El mismo miedo, el de siempre, el de Char en medio de su desértico silencio. Pero esta vez fue más agreste: la poesía de Aly, radical y angustiosa, porque la vida lo empujaba, y verbal. Atiné a regresar a su manera de leer, a la forma de inventarse desde su propia sombra. Me dije: este libro es la verdadera despedida, tan personal, tan sin embargo abierta.
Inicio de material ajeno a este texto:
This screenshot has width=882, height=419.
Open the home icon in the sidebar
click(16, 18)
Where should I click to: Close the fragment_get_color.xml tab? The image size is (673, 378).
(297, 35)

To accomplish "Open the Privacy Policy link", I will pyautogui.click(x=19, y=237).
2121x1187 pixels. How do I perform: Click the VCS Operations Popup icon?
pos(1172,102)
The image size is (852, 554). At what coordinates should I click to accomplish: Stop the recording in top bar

Y me di en leerlo con el peso de quien está solo en la muerte, con la incertidumbre de quien está solo en la vida.

 

3

“En la barra leía poemas con mi amigo, / un viejo vago, asiduo visitante, / me hablaba de Teócrito y sus bucólicas, / yo de Cavafis, / de la destrucción de las ciudades”. Desde este instante, el libro se confirma: la poesía se cartea con sus hacedores. La lectura con el amigo destaca la aventura de Aly: hablarse con los poetas, nombrarlos con la suficiente confianza de su dolor por Villa de Cura, la que páginas más adelante dice: “Tampoco tengo la culpa / de mirarte con tristeza / ni de atravesar tu ausencia / en la lejana Alameda Crespo, / buscando en ti / un trozo de patria, / una ventana de afecto / para poder decir / que te amo”.
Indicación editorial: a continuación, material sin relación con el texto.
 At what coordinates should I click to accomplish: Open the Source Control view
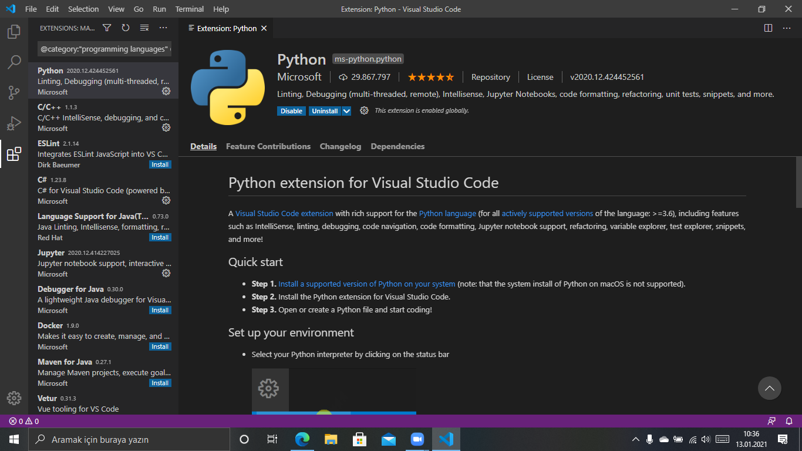(x=14, y=93)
La yuxtaposición abrevia el libro. Es un solo poema cuyo destinatario se multiplica en los nombres de algunos de sus poetas más cercanos. Pero Villa de Cura es el verdadero motivo, la fuerza que impulsa a Aly Pérez a hacerse de otros ámbitos.

 

4

Una constante al comienzo de estos textos: El tiempo, los colores y sus andanzas, la lluvia o la sequía, la hora de manifestarse el poema: “Ha soplado el viento toda la mañana / en el verde de los cerros...” (Carta Philip Larkin); “En estos valles el verano no reposa...” (Carta a James Wright); “En el espeso verdor del mediodía...” (Carta a Gustavo Pereira); “Se desgaja el invierno / como una rosa oscura...” (Carta al alce de Elizabeth Bishop); “No vendrá el diluvio / tras nosotros...” (Carta a Joseph Brodsky); “Frente a vientos de cuaresma / el rumor de la sequía nos destierra / ante el borbotear del verano...” (Carta a Alejandro Oliveros); “Frente al velamen del poema / se abre el amarillo agonizante del verano” (Carta a Charles Wright); “Como sonata de anhelos perdidos / emergen sus cuernos de vaca blanca / en la claridad de los traspatios...” (Carta a Laura Jensen), y “Los ojos avanzan / bajo estos cielos vacíos / soplan secos los vientos / y un azul metálico quema / el verde de las montañas...” (Carta al Sur).

 

5

Desde la soledad del Café Ayacucho, donde alternaban los fantasmas silenciosos de la poesía, la ficción se hace fiesta de la nostalgia. ¿Quién niega que Buñuel o Fellini saludaran con regocijo a los paseantes de la Plaza Miranda? No era nada extraño que “junto a la música de las cañafístolas / y el blues rabioso de Janis Joplin”, se pasearan Gonzalo Rodríguez, Kristel Guirado y Rosana Hernández Pasquier, mientras José Pulido repasaba la calle de sus eternos viajes. No era raro Oxford, Londres o Turín frente al Santo Sepulcro. Mucho menos John Constable, René Char o Paul Celan buscando las escaleras de El Calvario. O las costas del Egeo en la sonrisa del mismo Aly, levemente suspendido por los “brazos olvidados de Yorgos Seferis” bajo los “brotes de samanes”. Los campos de Ohio no eran extranjeros en el Valle de Tucutunemo, mucho menos los “amarillos delicados de Giorgione”.

Por algo confesó el poeta de la dulce sangre: “Soy en vano mi límite / tuerzo los márgenes de las palabras”. Y en esto lo acompañamos todos, hasta el fin de los tiempos.